やること: パン屋「ぐらぱん」の取材記事を、最後の文の後から書き進めること。

原文:
== == ==

第26話「このよで いちばん すきなのは おりょうりすること たべること」

7月に入り本格的な夏の暑さを感じる季節となってきましたが、
皆様はいかがお過ごしですか?

第2回目となる今回の取材は、
芸工大から徒歩10分の住宅街に佇む
自家製店コーボパンと焼き菓子のお店「ぐらぱん」さんにお邪魔してきました。

 
住宅街の角を曲がると見えてくる行列と
パンの芳醇な香り…


その香りに誘われてさらに奥へと進むと、
白いペンキで塗られたかわいらしいお店が見えてきました。




そして店内へ入ると、
「ぐらぱん」の店主・佐藤さんが笑顔で出迎えてくださいました。



焼きたてのパンにエプロンに三角巾。


まるで絵本の中の世界に飛び込んだような空間で
すてきなお話を伺ってきたので、ぜひ最後までお楽しみください。

まずは「ぐらぱん」の名前の由来ですよね。
店内へ入って真っ先に目についたのが
「ぐりとぐら」の絵本。


【もしかして…?】
と思いながら、店名について伺うと、


佐藤さん:「絵本の【ぐりとぐら】からとって…」


入ったときの絵本の世界に飛び込んだような感覚は間違いではありませんでした。
パン屋としてオープンする前に使っていたWEB上のハンドルネームが【ぐらさん】だったそう。

【ぐらさんの作ったパン】で「ぐらぱん」

なんだか佐藤さんも絵本の中のひとりのよう。

自家製の天然酵母のパンはすべて佐藤さんおひとりで作られているものです。
パンの販売は火曜と金曜の2日間のみですが、
営業日以外は仕込み作業が行われています。
ここで佐藤さんの一日のスケジュールをお伺いしました。

〈仕込みの日〉
●9:00~10:00   下準備
●10:00~16:00 生地づくり
●16:00~18:00 焼き菓子づくり
●夜      焼き菓子包装作業

〈営業日〉
●1:40         起床
●2:00~       ひたすらパンを焼く
●12:00~      営業開始

なんともストイックなスケジュールですよね。

== == ==

記録データ:
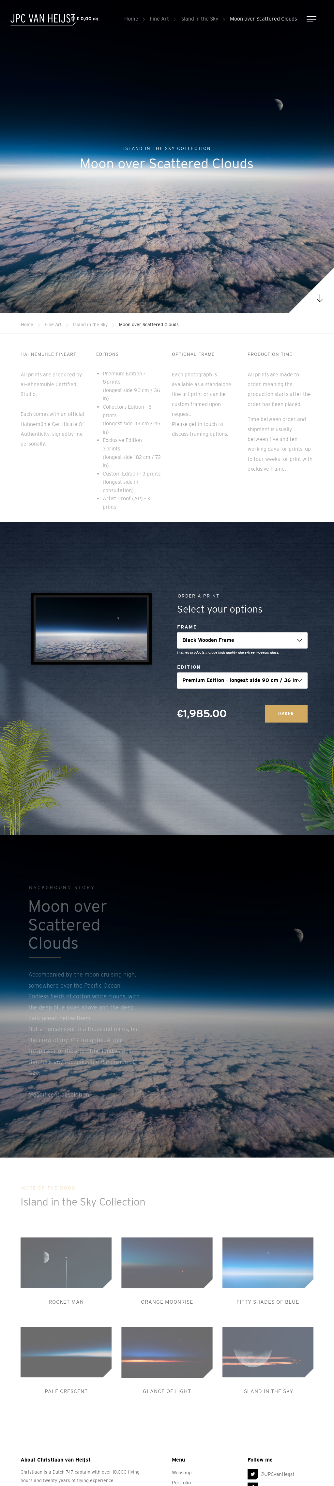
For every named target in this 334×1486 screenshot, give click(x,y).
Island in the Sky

== == ==

出力結果:
でもこれだけの時間がパンのおいしさにつながると思うと納得です。

佐藤さんは天然酵母とあんこの仕込みも行います。
3日間かけて作る天然酵母にはレーズンを使用しています。
こだわりは小麦粉にも。
北海道産「はるゆたか」「北の香り」はソフト系の丸パンに、
山形県産「ゆきちから」は厚焼きマフィンに使用しています。


小麦粉の種類によって吸水力が異なるため、
使う小麦粉によってパンの食感はさまざま。
佐藤さんは24種類ものパンをおひとりで作られています。

季節の食材をつかったパンや焼き菓子もおすすめの一つ。
国産レモンを使用したさわやかなレモンケーキはまもなく終了するので
お早めにご賞味ください。



丸パンとあんバターパンはぐらぱんの大人気商品です。




ところで、ずっと気になっていた店先にある無人販売の野菜たち。



実は私も何度か利用したことがありました。
竹の中にお金を入れて購入するシステムで学生・主婦の方々が多く利用しています。
佐藤さんにこちらについてもお伺いすると、
ご家族が栽培されている野菜なんだとか。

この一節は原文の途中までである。